### What is required
If a line of the records holds the word "page", copy it out.
# # # # # # #
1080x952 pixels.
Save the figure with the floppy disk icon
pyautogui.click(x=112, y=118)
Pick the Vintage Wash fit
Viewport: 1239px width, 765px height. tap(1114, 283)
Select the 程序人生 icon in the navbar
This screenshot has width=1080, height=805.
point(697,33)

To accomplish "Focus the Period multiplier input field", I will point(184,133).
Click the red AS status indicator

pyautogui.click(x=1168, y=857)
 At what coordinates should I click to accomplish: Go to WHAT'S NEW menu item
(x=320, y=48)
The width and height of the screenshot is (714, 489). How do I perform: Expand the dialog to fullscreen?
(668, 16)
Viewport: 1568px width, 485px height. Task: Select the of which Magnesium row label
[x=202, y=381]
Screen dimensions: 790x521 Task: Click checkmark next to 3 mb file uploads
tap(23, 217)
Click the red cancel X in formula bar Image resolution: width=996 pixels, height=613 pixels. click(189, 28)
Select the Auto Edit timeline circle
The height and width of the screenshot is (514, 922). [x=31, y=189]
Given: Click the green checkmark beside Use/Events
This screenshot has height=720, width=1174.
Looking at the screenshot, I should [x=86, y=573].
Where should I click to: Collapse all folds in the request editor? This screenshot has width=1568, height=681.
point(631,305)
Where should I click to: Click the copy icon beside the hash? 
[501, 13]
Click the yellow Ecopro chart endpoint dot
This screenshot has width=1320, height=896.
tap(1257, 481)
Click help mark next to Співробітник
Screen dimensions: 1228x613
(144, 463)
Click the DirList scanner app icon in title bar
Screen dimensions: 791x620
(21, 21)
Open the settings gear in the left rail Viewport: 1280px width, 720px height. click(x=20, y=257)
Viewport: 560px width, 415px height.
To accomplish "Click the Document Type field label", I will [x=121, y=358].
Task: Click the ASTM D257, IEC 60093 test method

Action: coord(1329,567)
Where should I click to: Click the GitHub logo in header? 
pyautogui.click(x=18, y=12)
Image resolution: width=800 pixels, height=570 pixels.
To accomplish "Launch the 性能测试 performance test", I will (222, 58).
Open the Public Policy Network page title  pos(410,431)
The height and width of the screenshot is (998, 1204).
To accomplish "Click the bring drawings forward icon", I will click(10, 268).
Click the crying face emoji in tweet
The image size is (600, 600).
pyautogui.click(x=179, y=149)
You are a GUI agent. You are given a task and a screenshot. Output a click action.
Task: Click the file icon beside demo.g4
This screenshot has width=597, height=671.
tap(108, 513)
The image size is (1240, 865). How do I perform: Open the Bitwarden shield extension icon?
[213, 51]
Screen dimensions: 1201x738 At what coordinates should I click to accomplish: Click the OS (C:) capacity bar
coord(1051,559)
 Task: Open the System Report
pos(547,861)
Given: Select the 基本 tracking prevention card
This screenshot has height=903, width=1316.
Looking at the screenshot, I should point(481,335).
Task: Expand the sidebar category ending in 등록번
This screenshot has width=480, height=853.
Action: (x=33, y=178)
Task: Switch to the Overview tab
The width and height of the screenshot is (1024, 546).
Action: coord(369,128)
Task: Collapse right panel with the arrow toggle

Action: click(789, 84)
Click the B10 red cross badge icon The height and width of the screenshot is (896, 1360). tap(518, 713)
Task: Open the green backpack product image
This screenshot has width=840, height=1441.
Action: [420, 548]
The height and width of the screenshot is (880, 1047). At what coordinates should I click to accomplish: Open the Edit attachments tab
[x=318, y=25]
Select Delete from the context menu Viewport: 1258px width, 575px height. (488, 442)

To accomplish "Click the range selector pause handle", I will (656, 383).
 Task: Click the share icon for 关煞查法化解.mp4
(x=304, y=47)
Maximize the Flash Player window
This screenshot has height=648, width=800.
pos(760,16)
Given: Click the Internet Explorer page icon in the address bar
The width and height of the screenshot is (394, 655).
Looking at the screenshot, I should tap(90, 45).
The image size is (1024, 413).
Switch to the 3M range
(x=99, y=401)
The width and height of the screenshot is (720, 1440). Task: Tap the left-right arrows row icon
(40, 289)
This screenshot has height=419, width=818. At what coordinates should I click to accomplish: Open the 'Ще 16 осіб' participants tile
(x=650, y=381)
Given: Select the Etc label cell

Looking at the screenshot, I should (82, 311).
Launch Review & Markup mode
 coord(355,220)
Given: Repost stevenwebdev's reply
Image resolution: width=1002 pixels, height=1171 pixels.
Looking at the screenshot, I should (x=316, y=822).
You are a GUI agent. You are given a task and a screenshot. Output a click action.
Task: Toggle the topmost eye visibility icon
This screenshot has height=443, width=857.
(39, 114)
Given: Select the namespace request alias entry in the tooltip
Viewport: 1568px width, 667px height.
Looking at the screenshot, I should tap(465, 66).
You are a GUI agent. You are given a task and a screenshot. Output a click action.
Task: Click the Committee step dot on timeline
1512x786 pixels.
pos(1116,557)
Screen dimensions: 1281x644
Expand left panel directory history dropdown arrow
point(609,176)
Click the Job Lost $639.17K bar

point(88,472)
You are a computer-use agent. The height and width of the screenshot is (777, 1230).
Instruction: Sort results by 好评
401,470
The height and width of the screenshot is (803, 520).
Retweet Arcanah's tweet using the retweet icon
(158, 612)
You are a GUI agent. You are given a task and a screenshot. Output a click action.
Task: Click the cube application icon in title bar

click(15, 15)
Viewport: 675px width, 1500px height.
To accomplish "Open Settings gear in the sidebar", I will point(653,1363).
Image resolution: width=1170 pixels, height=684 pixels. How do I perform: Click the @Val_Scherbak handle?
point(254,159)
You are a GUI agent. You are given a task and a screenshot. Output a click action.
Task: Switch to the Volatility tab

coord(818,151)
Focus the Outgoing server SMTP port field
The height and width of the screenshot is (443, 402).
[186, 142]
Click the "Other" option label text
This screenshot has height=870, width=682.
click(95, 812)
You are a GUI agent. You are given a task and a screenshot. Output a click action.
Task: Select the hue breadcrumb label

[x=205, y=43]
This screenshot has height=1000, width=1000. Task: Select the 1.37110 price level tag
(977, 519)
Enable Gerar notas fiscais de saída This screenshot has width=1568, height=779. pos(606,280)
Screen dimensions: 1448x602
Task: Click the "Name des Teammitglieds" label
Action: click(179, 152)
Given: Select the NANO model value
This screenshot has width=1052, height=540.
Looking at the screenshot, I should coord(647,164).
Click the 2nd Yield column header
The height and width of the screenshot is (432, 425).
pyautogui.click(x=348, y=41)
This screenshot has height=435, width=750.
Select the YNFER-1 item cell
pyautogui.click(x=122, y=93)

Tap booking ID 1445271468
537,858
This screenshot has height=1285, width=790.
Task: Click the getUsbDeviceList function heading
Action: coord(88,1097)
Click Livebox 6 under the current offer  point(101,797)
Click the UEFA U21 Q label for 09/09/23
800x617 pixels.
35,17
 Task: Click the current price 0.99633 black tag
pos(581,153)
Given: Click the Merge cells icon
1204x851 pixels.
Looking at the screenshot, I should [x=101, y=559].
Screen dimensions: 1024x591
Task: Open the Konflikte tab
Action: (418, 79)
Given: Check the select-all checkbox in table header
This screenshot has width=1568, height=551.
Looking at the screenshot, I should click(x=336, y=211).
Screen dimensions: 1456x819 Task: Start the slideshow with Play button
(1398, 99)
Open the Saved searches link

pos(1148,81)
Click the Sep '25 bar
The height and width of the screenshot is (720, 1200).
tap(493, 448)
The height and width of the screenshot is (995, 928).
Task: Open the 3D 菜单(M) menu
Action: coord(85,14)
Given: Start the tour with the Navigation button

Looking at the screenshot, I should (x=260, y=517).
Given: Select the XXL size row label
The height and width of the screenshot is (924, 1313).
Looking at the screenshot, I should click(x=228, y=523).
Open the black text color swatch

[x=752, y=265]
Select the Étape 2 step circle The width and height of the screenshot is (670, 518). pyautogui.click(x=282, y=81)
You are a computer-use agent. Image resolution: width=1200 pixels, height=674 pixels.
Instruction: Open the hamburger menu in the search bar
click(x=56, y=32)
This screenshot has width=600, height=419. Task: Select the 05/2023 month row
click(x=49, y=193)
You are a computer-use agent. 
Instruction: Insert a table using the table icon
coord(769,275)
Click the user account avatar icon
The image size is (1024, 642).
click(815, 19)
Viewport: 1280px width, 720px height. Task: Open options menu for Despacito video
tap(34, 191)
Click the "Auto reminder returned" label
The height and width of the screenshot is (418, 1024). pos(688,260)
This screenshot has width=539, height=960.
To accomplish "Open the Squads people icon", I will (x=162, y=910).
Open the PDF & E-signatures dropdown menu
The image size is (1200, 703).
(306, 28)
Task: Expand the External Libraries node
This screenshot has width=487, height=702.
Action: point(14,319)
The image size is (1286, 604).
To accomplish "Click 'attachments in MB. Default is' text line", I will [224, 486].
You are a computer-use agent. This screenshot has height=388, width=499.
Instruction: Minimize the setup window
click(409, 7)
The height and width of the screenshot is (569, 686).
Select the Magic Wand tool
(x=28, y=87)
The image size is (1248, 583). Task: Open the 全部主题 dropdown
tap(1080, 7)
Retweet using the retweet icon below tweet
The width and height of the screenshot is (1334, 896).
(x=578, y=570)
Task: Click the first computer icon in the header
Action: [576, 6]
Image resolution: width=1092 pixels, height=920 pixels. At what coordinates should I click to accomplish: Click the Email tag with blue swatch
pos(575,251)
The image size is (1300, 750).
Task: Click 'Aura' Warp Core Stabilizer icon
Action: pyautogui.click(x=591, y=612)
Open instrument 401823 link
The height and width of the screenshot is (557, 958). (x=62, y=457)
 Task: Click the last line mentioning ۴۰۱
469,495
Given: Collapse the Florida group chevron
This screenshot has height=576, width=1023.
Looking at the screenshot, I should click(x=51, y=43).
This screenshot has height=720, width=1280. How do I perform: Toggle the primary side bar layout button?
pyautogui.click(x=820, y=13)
# # # # # # #
### Output
Open the Public Policy Network page title  pos(410,431)
Given: Click the Internet Explorer page icon in the address bar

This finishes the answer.